Decatur Set To Make Serious Upgrades to Parking Meters

Another item on the agenda for tonight’s Decatur City Commission meeting – new parking meters!

Here are the details of the planned upgrade in a letter from Asst. City Manager Lyn Menne to the Commission…

[The parking management company has] developed a plan that uses a mix of single space and multi-space meter equipment that will utilize license plate recognition rather than a”pay and display”receipt option. Customer scan pay using credit, debit and smart card options as well as coins and have the option to set up prepaid accounts on-line tied to their cell phone. All of the on-street meter equipment is solar-powered.

In addition to the meter equipment, we will purchase upgraded, hand-held ticketing units, improved collection equipment that will enhance the security and tracking of revenue collections and court and collection software that will allow for the integration of citations directly into the court system and provide for more efficient and effective parking fine collections.

The project is now projected to cost $350,000, less than the original estimated cost of $500,000, according to Ms. Menne.
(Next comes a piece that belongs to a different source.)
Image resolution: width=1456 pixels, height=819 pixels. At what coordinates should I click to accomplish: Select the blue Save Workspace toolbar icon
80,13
Decaturish also recently had a report on these coming upgrades.

22 thoughts on “Decatur Set To Make Serious Upgrades to Parking Meters”
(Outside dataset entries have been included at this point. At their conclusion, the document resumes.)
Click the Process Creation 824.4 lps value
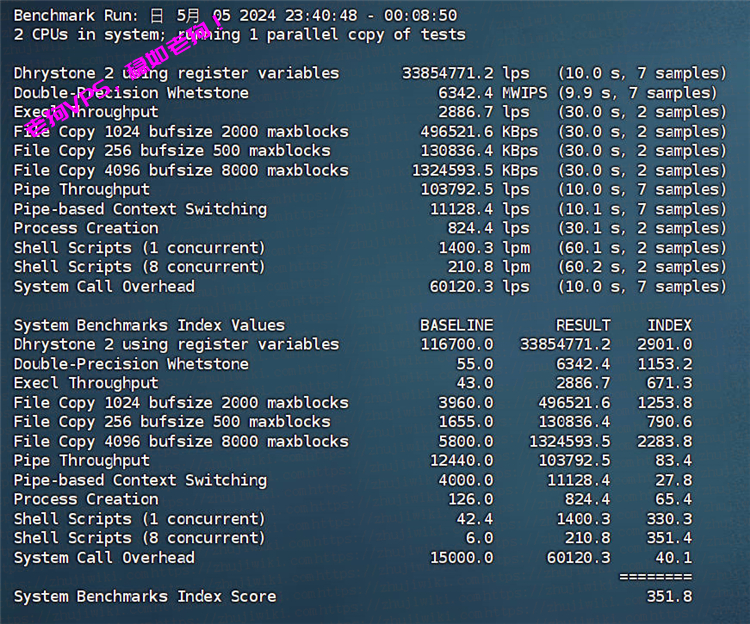 pyautogui.click(x=488, y=228)
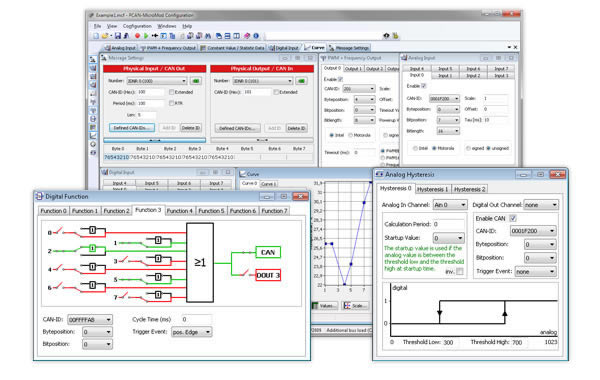Switch to the Function 5 tab
Screen dimensions: 600x380
click(211, 211)
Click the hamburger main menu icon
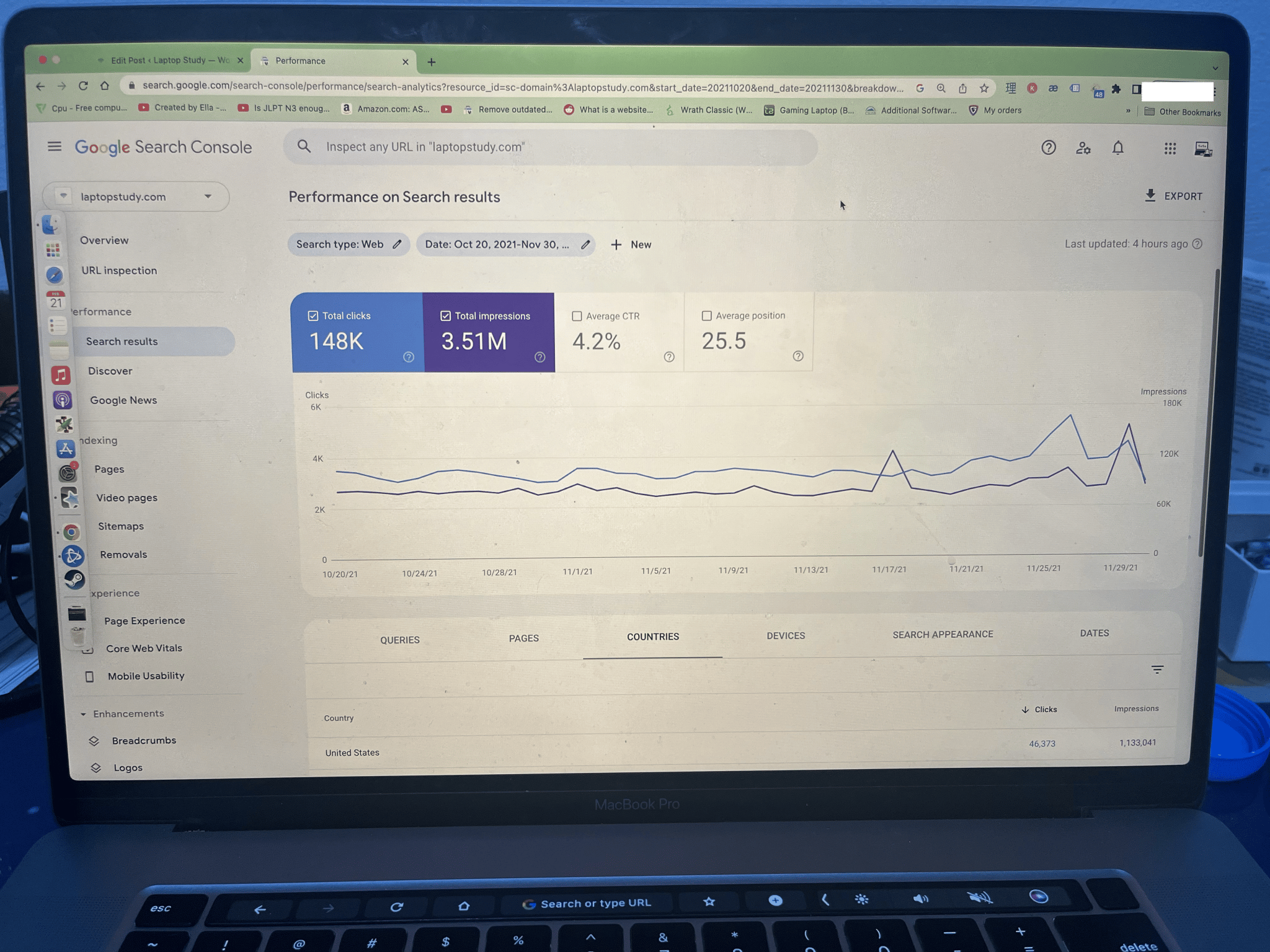 point(55,147)
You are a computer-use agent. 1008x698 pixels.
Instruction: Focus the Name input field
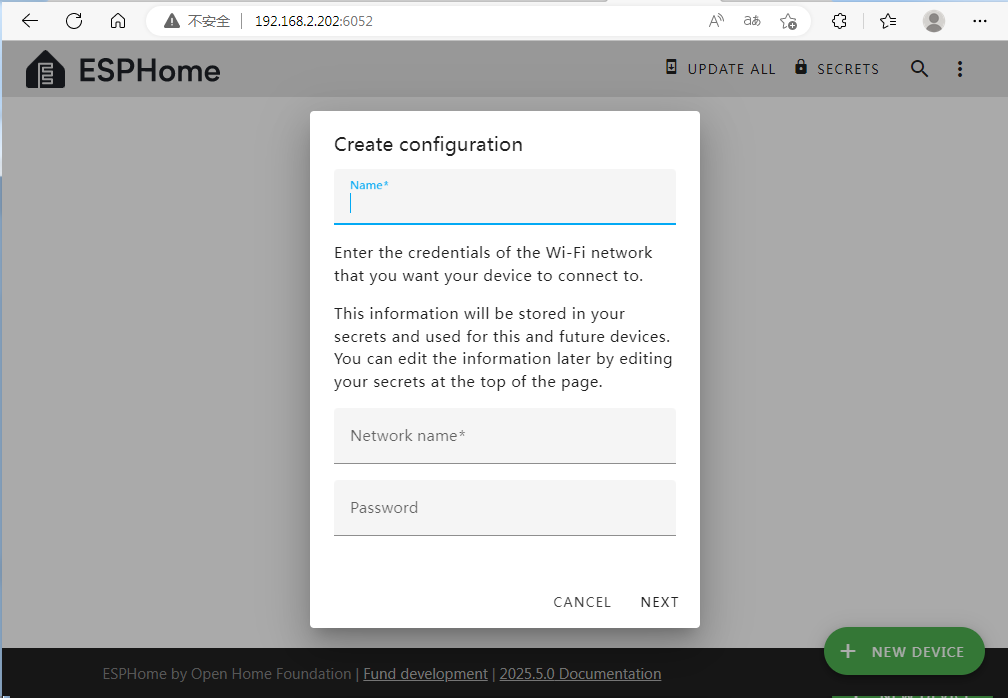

  1. Hmmm….this wasn’t at all what I was expecting based upon the title. Where are the long-needed plans to charge different rates based upon the time of day and upon actual space utilization? That’s pretty basic technology.
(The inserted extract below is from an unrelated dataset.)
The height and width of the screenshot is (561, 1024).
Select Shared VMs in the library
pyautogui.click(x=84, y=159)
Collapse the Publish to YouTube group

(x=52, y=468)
  2. ok it’s monday so I will say it….
    oh great, spending more of our tax dollars so you can give us more tickets and fees. what’s not to love?

  3. You won’t get a ticket if you pay the meter. Plenty of downtown businesses rely on available on-street parking. The businesses don’t own these spaces, so the city creates turnover by charging for the most valuable spaces.

    And the new meters will take credit card payments, which I appreciate since I never carry coins. I imagine the smarter meters will make it easier to adjust the rates. Maybe moving to variable pricing is a long-term goal, but I wouldn’t make that change when installing the new meters. Keep flat rates until the public is comfortable with the new technology, then move on to more dynamic pricing later if it’s warranted.

    1. if the fees are too steep and the tickets given out too freely, it will not help the businesses but drive away customers that see decatur as too hard to park in, too expensive, and too risky for getting a ticket.

      I looked at the power point presentation in the city meeting agenda:
      and it shows an increase in fees of $320K per year. It also has a cute table that shows parking revenue for the current system that totals around $25k to $30 K (quick addition, and not clear if it is on an annual basis or what). $320 K additional is way more, so I wonder just how much they plan to charge and how many more tickets they will give out. Personally I think a quarter for 6 minutes we currently pay is not cheap, and I am not so crazy about swiping my credit card in a robot meter.

      So we will be paying over $300k to a parking company at the expense of taxpayers and business patrons, and indirectly businesses. Not sure how that fits into the strategic plan. We will get some cool meters though. Luckily, I can walk to most of downtown.

    1. The NSA will gladly explain. No need to fill out forms. Your posting is sufficient to get them looking into you.. I mean it.

  4. Please do not purchase whatever meters are used in the City Atlanta. They are reliably unreliable, at least all the ones in midtown. I have seen people break down (or throw fits and scream) after 5+ minutes of not accepting their cash or credit cards.

    1. Just as a matter of curiosity…How does it come about that you are in a position to watch erstwhile parkers try unsuccessfully for 5+ minutes to pay for parking?

  5. Park Atlanta is pure evil. PURE EVIL. I hope we don’t get a private company like that to “help” us recover the cost of parking meters. If someone comes to Decatur to shop and they are 3 minutes late getting back to the car, I don’t want them to have already received a ticket from a “Park Decatur” employee who has been paid to sit on the end of the block with a computer that alerts him the very minute each meter expires.

    1. This. Ask the merchants in midtown, VaHi, L5P, etc… what they think about Park Atlanta. We do NOT want a similar operation here!

    2. So what exactly is an appropriate amount of time to wait after a meter expires to ticket someone for an expired meter? I’m not a Park Atlanta cheerleader but I see regular and consistent enforcement as a positive. It would be nice if they extended hours of enforcement and maybe included a meter or two with very low limits (like 15 minutes) to make getting takeout easier.

      1. +1
        How do we provide the turnover in parking that merchants and their customers need, if not through regulation and enforcement?
        And allow me to note, I’m speaking as someone who got mugged by Park Atlanta one week after moving to downtown Atlanta last summer. Parked on the street in front of Dunkin Donuts from 7:25-7:33 AM on a rainy Saturday, just to run in and grab doughnuts for my painters. I’m still bitter, but I also can’t think of an alternative to the bigger issue.

  6. I’m presuming this means all of the PALS will lose their jobs, replaced by outsourced (possibly contract and definitely not full-time) associates of a for-profit entity. That’s -1 Mayberry, -1 Berkeley, -1 Decatur, -1 humans. Guess we know where the only + is going: not into the community.